-- Task item --
Pictures aside, print all of the data below exactly as written.

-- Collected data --
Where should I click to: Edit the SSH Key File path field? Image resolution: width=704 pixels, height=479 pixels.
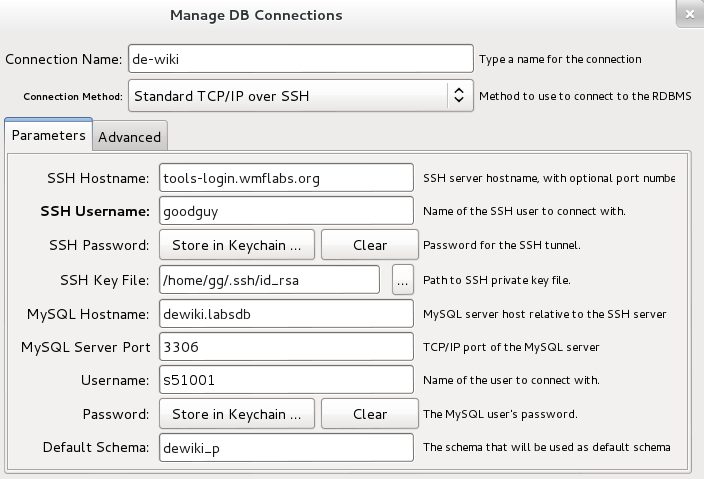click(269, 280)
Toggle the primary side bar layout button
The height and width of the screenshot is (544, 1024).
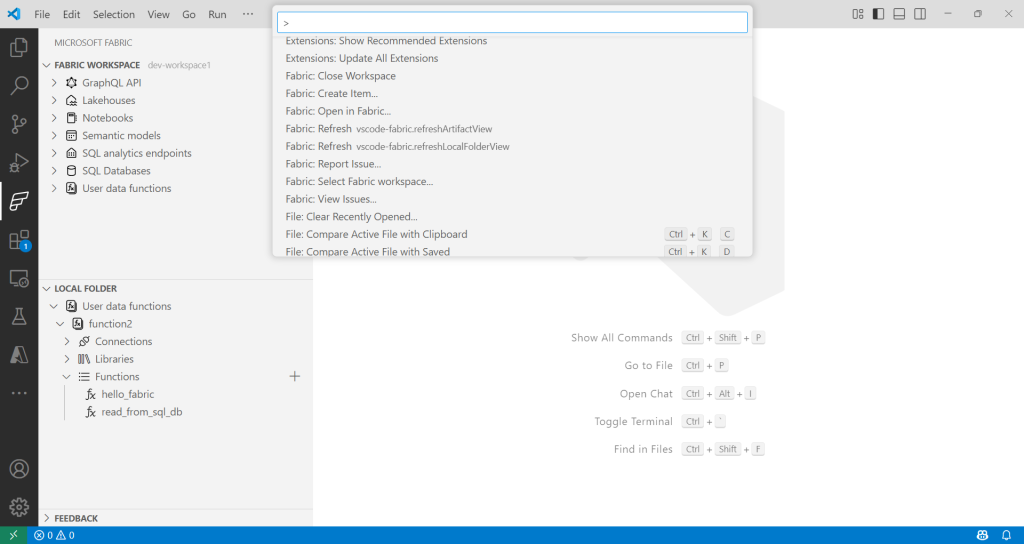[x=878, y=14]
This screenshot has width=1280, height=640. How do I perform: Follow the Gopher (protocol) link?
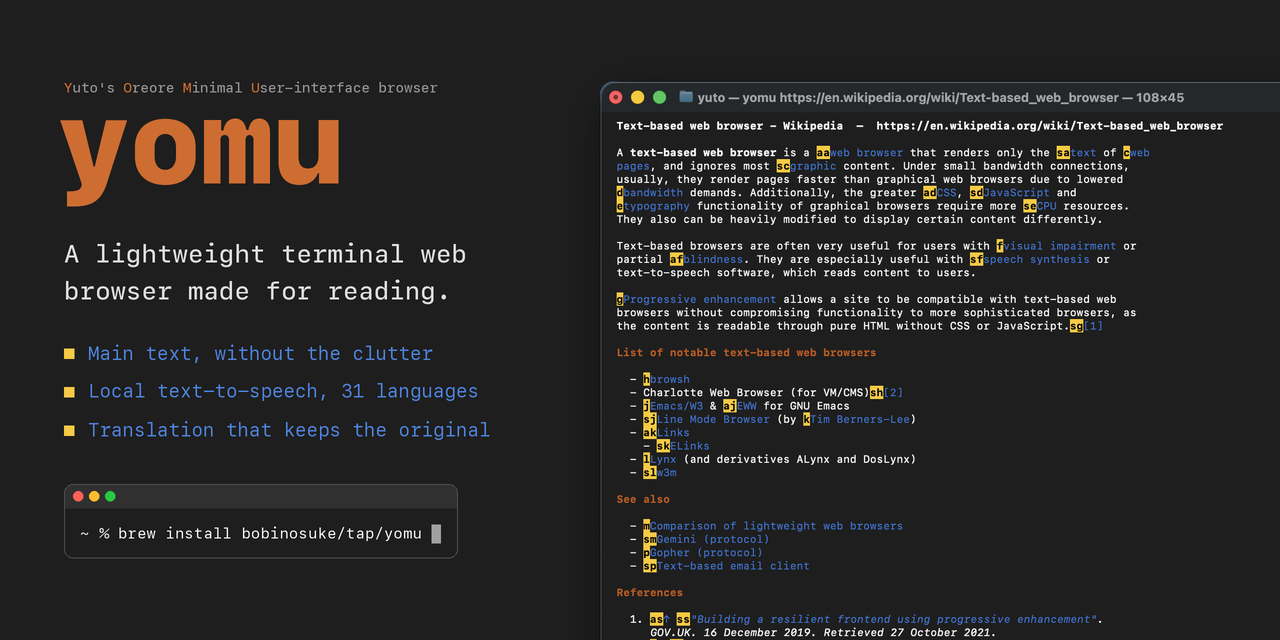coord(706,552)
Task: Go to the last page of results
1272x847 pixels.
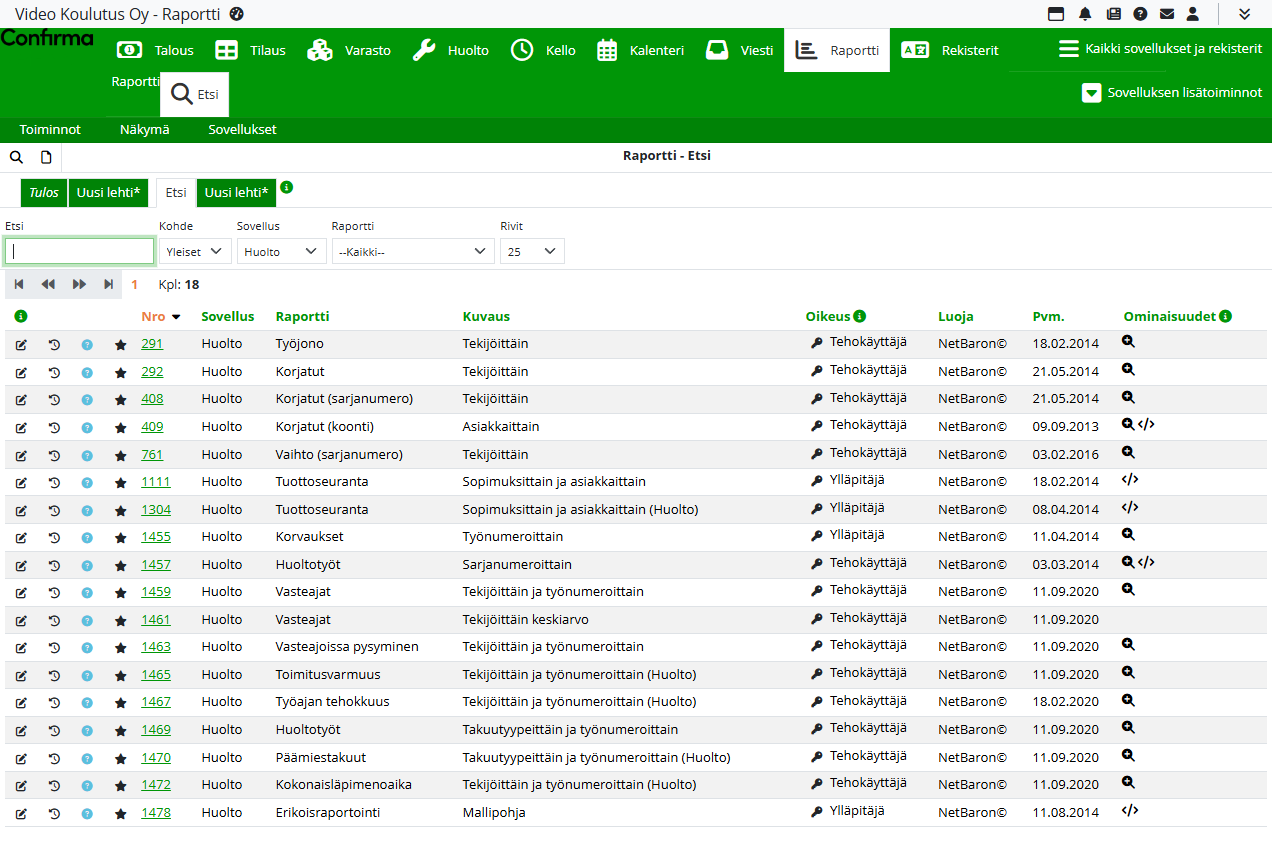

-- Exercise output --
Where should I click to: Edit the SSH Key File path field? Image resolution: width=704 pixels, height=479 pixels.
click(269, 280)
Toggle the primary side bar layout button
The height and width of the screenshot is (544, 1024).
[x=878, y=14]
This screenshot has width=1280, height=640. How do I perform: Follow the Gopher (protocol) link?
coord(706,552)
Task: Go to the last page of results
1272x847 pixels.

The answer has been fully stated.